Well said, Sir. In olden days, individuals did not have availability of data, compute, knowhow and free time to start projects on their own. Now due to open source and due to
improvements in each of these, it is thinkable.
All great work begins with committed individual's relentless efforts. When such individuals team up without ego, this gets magnified immensely
Until 2015 state of the art systems for pattern recognition (image recognition, speech recognition, translation, speech synthesis, OCR) relied on enormous amount of human engineered features
and human logic programmed into the systems. The Deep learning systems are end to end trained from raw data to expected output. They not only learn the classification but also appropriate feature engineering
necessary. This may so counterintuitive (how can a system learn features) on one sense, skeptical and discouraging for experts who have spent decades in building such systems (have all my work gone waste?)

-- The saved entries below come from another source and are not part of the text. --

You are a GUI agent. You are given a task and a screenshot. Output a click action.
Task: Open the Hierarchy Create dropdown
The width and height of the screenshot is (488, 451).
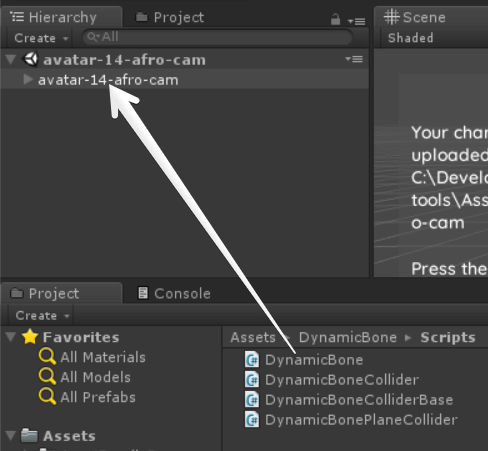[x=41, y=38]
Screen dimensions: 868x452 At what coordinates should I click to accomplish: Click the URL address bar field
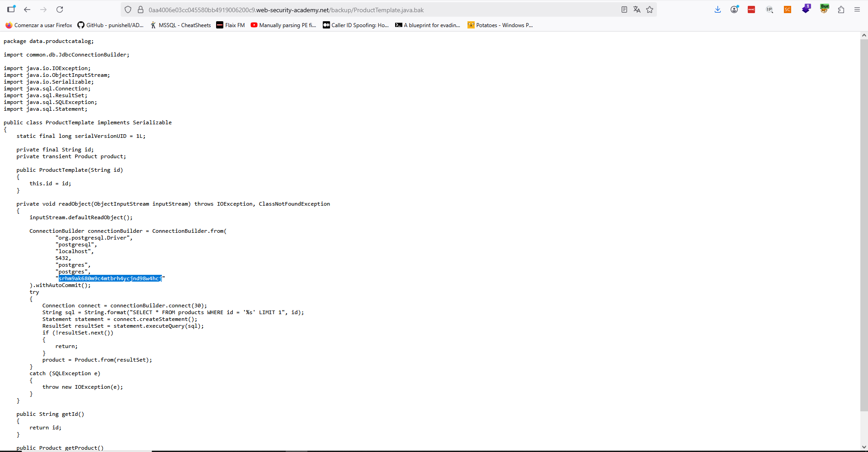click(362, 10)
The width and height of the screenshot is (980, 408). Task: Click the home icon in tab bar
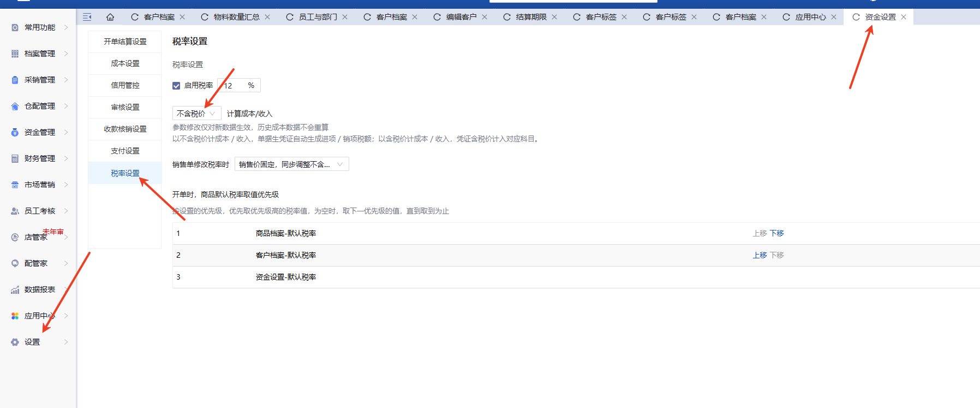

but it is mind boggling and it works.
As an example, in neural OCR you give an entire line of scanned text and its corresponding transcripted unicode as a pair and the system not only learns character recognition
but font recognition, character segmentation, word segmentation. Google Tesseract OCR is available full system that we can train that has these pipelines coded.
Another example, in neural text synthesis (state of the art is Tacotron from Deepmind) can take pairs of typed text and corresponding utterances it learns an end to end network
that internally learns all required modules (parsing the text, identifying character or letter as needed, syllable mapping, acoustic translation, adjusting the synthesized text for smoothness
and believability). Human engineered systems needed design of each module and then tying them together and fine tuning each.
Traditional Translation techniques required human coding of dictionaries and grammar and translation rules and exceptions. The state of the art Seq2seq with attention or transformer,
does not need any such parts, it is end to end and it automatically learned vocabulary, meanings, grammar, rules, exceptions by adjusting self-performance against a large corpus.
This is the best highlight. Totally agree. Only in trying to build from scratch we begin to understand anything.
Rebuilding not only improves systems but it improves each of our ability and also gives ideas to create new applications.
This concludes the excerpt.